Directions » Copy all of the records word for word.
The data Block Start
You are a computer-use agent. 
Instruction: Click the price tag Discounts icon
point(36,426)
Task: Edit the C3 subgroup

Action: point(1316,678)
The data Block End
Answer box »
You are a computer-use agent. 
Instruction: Click the price tag Discounts icon
point(36,426)
Task: Edit the C3 subgroup

Action: point(1316,678)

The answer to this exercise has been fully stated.